──────── Data listing
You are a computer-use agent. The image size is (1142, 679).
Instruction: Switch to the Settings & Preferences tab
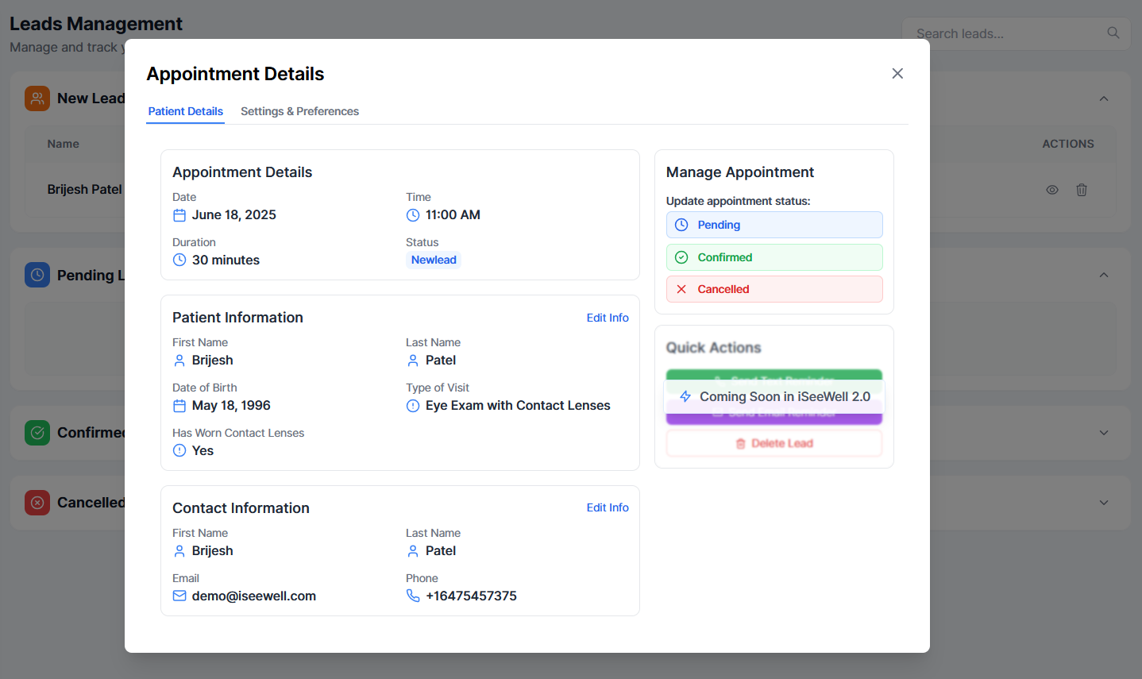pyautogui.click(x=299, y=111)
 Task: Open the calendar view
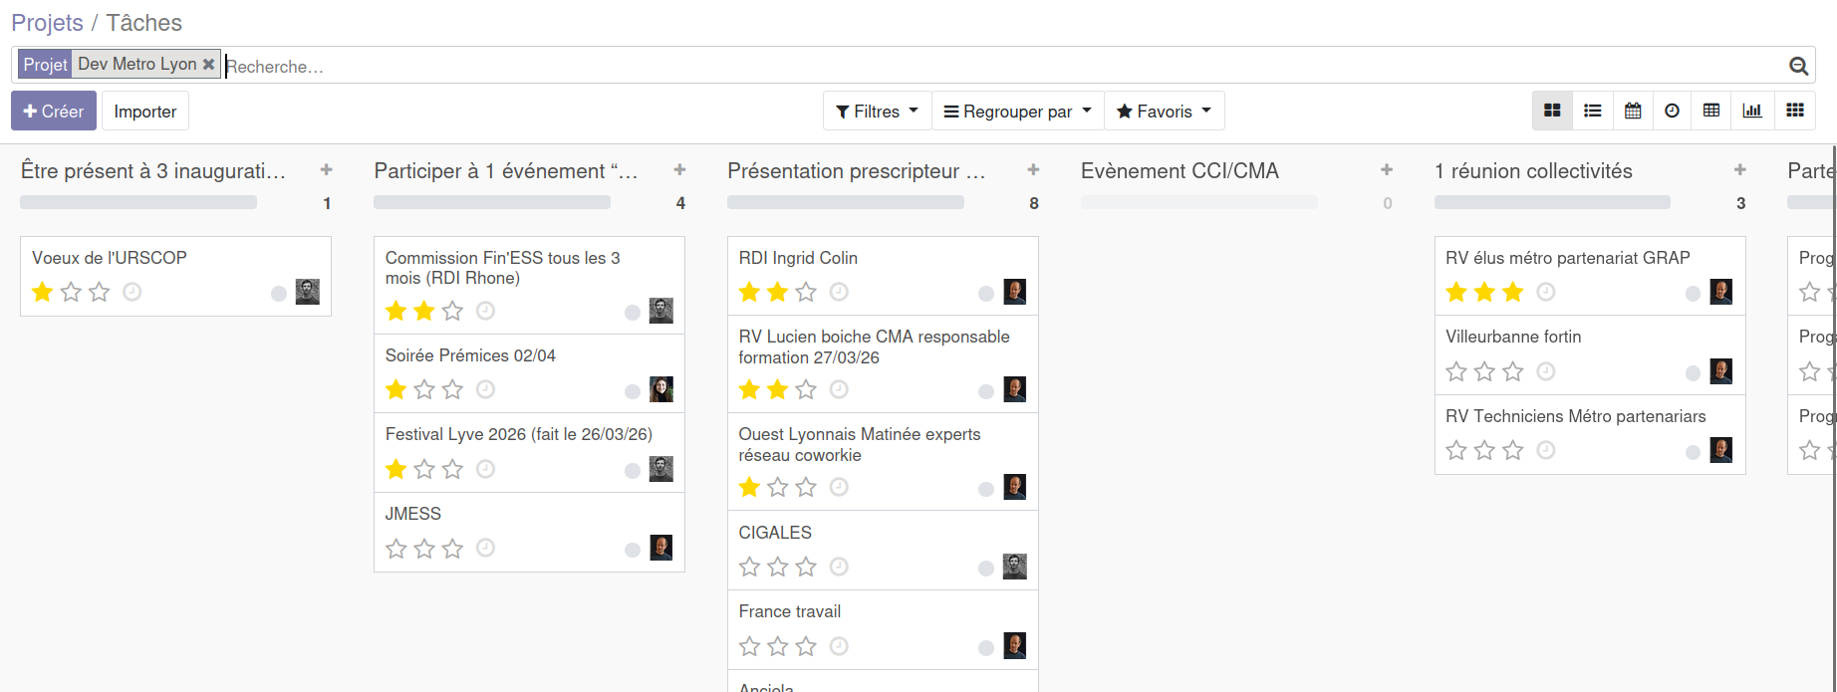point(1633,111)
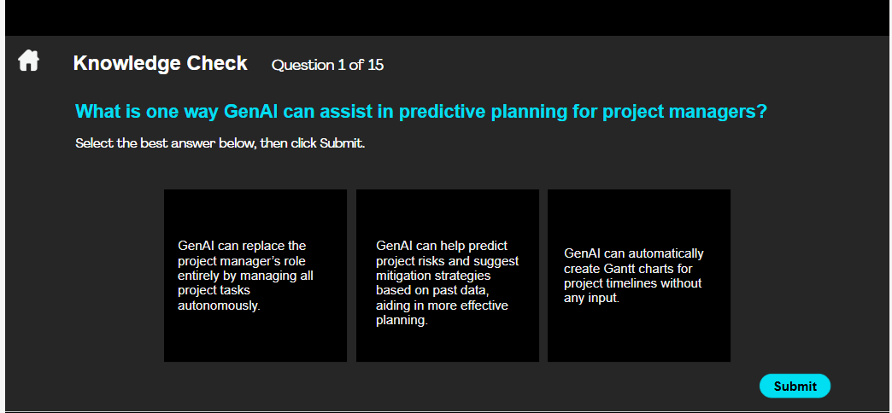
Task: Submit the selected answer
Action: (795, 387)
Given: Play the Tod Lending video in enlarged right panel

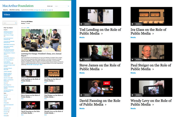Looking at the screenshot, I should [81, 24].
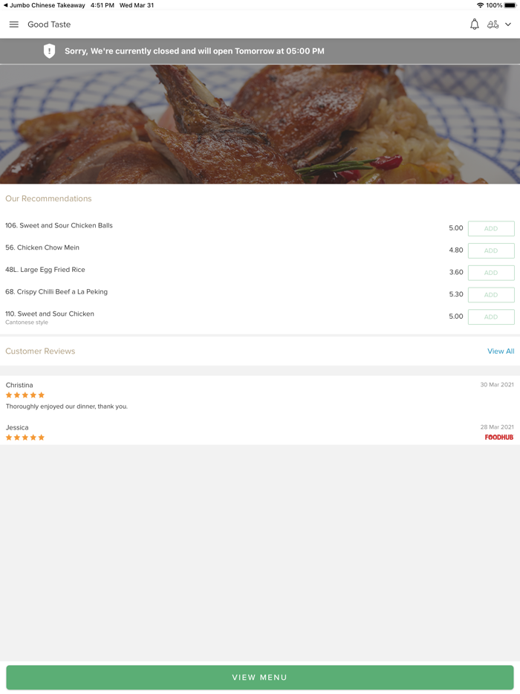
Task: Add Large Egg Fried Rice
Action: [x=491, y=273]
────────────────
# Work instructions
Copy out every line of the records above word for word, leaving the pictures out.

# Answer to the exercise
You are a computer-use agent. The image size is (1142, 679).
Instruction: Switch to the Settings & Preferences tab
pyautogui.click(x=299, y=111)
 Task: Open the calendar view
point(1633,111)
Task: Submit the selected answer
Action: (795, 387)
Given: Play the Tod Lending video in enlarged right panel

Looking at the screenshot, I should [81, 24].
Task: Add Large Egg Fried Rice
Action: [x=491, y=273]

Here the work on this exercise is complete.